Completion CT pseudoaneurysm thrombosis (solid arrows) and 3D recon aorta and graft.
Central Message.
Intercostal artery incorporation during endovascular repair of the thoracoabdominal aorta is feasible and can further decrease the rate of spinal cord ischemia.
See Commentary on page 37.
Spinal cord ischemia (SCI) is a devastating complication of aortic repair with multiple strategies developed specifically to prevent and mitigate its occurrence by preserving spinal cord perfusion. This includes permissive hypertension, limiting endovascular aortic coverage, reattachment of intercostal arteries during open repair, steroid infusion, and spinal fluid drainage.1, 2, 3, 4
Intercostal artery preservation techniques aimed to reduce spinal cord ischemia during open thoracoabdominal aortic aneurysm (TAAA) repairs have been well described.5 In contrast, coverage of intercostal and lumbar arteries has been considered a necessity during endovascular TAAA repairs with most of the SCI prevention measures focused on indirect augmentation of spinal cord perfusion pressures. These measures include placement of a spinal fluid drain, augmentation of mean arterial pressure, and liberal transfusion threshold. However, with advancements in complex endovascular aortic repair techniques using fenestrated and branched grafts, intercostal preservation may be possible in select patients.
We describe a case of symptomatic intercostal Carrel patch pseudoaneurysms after open thoracoabdominal aortic repair that was successfully treated with staged total endovascular repair with preservation of a dominant intercostal artery. Patient consent was obtained for publication of this report and institutional review board approval was exempt at our institution. The procedures described represent off-label use of devices using techniques that have been previously described.6
Case Description
A 71-year-old man with a prior open total arch repair with reimplantation of all 3 arch branches 16 years prior followed by open Crawford extent II TAAA repair with intercostal and visceral (celiac and superior mesenteric artery [SMA]) Carrel patches and branch grafts for the renal arteries 1 year later presented to us with 2 episodes of large volume hemoptysis.

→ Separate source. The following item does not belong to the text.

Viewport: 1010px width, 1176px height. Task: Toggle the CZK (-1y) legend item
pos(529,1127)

He was found to have large pseudoaneurysms of his intercostal and visceral artery Carrel patches, measuring 5.3 × 4.1 cm and 9.4 × 8.1 cm, respectively. Computed tomography angiography (CTA) did not clearly delineate an aortobronchial fistula; however, given the history of multiple episodes of large volume hematemesis, blood in the left lower lobe on bronchoscopy, and inflammatory changes in the lung adjacent to the pseudoaneurysms, aortobronchial fistula was the presumed diagnosis (Figure 1). Given his age and extensive previous open repairs, he was deemed high risk for repeat open repair. Imaging also demonstrated a large intercostal artery at the level of T8 and therefore discussions of repair centered around its preservation to prevent spinal cord ischemia. Staged endovascular repair was planned with the first procedure to repair the intercostal patch pseudoaneurysm with incorporation of the large intercostal artery using a branched thoracic endograft followed by a 4-vessel fenestrated endovascular aortic aneurysm repair with bifurcated endovascular aortic aneurysm repair and left iliac branch endograft to treat his visceral patch pseudoaneurysm as well as a 3.5-cm left common iliac artery aneurysm.
Figure 1.
Preoperative imaging demonstrating 2 pseudoaneurysms (solid arrows) at the Carrel patches from previous open aortic repair and a large intercostal artery (dashed arrow).

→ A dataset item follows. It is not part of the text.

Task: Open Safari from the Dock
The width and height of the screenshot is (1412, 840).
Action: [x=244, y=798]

A Zenith Alpha 38 × 34 × 167 mm thoracic endograft (Cook Medical, Bloomington, Ind) was modified with a single caudally directed side branch and a precannulated wire as previously described.6 Next, left brachial to right femoral through-wire access was obtained for placement of the precannulated wire. An aortogram was performed to demonstrate the location of the intercostal patch pseudoaneurysm and the large intercostal artery (Figure 2). The endograft was advanced and partially deployed with its branch oriented toward the intercostal artery. The intercostal artery was then cannulated from the left brachial access and stented with a 6 × 79 mm VBX (WL Gore & Associates, Flagstaff, Ariz). Completion angiogram verified complete seal of the proximal patch pseudoaneurysm, preservation of the dominant intercostal artery, and the distal large pseudoaneurysm (Figure 2, C).
Figure 2.
A, Intercostal angiogram during endovascular incorporation of the intercostal artery, demonstrates both Carrel patch pseudoaneurysms that resulted after open thoracoabdominal aneurysm repair. B, Fluoroscopic images show cannulation of the large intercostal artery, stent deployment into the intercostal artery, and contrast within associated collateral perfusion. C, After deployment of the endograft and intercostal stent, completion angiogram demonstrates appropriate thoracic endovascular aortic graft and intercostal stent apposition.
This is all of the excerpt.